Like many fans, I don’t read the sports pages for news. I read them to escape the crime, corruption and mayhem in the “real” world.
But everything that happens in the one seems to spill over into the other these days.
A basketball game between Morgan Park and Simeon high schools in Chicago ended in a fight, and a student was shot to death outside the gym after the game.
Guns, crime and violence are right there on the sports page along with Lance Armstrong’s doping and that Notre Dame catfish thing.
The solution for the public high schools, the experts say, is to have them play their games in an empty gym. Get rid of the guns, get rid of the fans and the world will be a more peaceful place.
You don’t need a Facebook page to perpetrate a nasty hoax on the public.
By comparison, I find the story about the Notre Dame football player and his woes far more entertaining than anything else in recent years. There’s a real sense of mystery about it.
Who came up with this elaborate scheme? What was the goal?
Was there a real girl involved or wasn’t there? Who will play the main characters in the made-for-TV movie?
And can I be cast as one of the sportswriters too sensitive to ask the Notre Dame star why he didn’t bother to visit his girlfriend in the hospital after her car accident or while she was dying from leukemia? Or attend her funeral?

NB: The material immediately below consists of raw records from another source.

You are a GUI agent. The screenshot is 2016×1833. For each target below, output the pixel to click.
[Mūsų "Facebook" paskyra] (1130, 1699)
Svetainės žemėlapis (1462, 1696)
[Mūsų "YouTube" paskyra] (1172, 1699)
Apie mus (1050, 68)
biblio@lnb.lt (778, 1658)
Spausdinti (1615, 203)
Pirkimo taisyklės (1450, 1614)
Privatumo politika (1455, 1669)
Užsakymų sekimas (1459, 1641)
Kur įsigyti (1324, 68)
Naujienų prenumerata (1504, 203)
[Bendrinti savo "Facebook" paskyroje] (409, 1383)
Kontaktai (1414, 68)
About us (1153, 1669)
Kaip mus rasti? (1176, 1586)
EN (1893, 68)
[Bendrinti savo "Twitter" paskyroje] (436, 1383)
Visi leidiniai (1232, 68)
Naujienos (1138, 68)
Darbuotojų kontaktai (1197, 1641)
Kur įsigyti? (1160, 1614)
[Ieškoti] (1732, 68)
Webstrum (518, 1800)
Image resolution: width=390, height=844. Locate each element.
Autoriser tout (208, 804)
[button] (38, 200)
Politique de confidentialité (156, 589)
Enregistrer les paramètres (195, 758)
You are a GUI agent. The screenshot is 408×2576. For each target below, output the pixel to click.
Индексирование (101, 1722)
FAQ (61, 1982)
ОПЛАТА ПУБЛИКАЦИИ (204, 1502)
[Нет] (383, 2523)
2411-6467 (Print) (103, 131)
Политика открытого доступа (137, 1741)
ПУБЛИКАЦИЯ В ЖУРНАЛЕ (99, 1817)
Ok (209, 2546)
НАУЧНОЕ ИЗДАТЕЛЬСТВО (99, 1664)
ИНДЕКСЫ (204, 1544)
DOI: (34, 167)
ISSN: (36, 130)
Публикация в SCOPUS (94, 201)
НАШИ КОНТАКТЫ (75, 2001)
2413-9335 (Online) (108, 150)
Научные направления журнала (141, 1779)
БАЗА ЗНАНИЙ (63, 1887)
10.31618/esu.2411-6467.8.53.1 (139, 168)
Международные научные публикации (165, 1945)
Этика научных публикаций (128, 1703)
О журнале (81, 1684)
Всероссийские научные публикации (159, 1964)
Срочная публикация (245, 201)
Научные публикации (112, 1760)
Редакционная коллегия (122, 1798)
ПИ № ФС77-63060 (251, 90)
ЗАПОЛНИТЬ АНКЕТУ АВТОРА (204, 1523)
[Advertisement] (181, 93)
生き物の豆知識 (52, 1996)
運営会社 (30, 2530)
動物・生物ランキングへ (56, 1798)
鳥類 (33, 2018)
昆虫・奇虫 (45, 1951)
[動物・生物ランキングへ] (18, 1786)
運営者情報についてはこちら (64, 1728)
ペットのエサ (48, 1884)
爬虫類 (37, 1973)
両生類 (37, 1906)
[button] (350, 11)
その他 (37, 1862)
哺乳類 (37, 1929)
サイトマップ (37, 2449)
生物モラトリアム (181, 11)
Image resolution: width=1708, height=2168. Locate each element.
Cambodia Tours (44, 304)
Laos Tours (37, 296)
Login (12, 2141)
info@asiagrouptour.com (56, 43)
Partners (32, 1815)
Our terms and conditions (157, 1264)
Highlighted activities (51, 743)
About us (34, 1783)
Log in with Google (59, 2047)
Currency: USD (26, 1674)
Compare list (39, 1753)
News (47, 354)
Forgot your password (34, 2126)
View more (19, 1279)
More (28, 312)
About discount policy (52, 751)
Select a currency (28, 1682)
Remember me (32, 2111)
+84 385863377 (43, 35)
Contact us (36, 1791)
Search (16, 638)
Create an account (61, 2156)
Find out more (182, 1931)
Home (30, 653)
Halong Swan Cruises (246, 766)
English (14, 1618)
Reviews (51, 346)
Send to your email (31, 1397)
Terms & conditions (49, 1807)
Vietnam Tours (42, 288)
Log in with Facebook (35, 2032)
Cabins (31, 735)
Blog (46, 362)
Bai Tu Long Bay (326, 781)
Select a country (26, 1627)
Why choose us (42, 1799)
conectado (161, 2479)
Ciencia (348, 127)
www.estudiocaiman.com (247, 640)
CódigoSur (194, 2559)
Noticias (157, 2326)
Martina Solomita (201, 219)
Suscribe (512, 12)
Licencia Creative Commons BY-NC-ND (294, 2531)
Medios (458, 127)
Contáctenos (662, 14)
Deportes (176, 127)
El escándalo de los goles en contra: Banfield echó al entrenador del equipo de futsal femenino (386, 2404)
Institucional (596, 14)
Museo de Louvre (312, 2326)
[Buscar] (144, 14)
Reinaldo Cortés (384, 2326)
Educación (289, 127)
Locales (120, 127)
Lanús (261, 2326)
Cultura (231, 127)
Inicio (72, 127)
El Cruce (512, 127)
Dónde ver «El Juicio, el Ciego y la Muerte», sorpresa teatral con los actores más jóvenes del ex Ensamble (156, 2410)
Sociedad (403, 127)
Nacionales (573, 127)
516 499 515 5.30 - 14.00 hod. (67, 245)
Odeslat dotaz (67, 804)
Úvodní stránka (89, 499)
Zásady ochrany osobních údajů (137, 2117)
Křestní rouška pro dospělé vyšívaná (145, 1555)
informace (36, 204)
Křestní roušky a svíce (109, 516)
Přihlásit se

However this story turns out, no matter who the victim or perpetrators turn out to be, it has been a diversion from the real-life stuff that really gets me angry.
I mean millions of dollars are being spent on President Barack Obama’s inaugural events on Monday, after roughly $2 billion was spent on the presidential election campaigns, and there are people being tossed out of their homes.
I would rather think about a dead girl who didn’t exist than any of that.
Sports, it turns out, is still top-notch entertainment.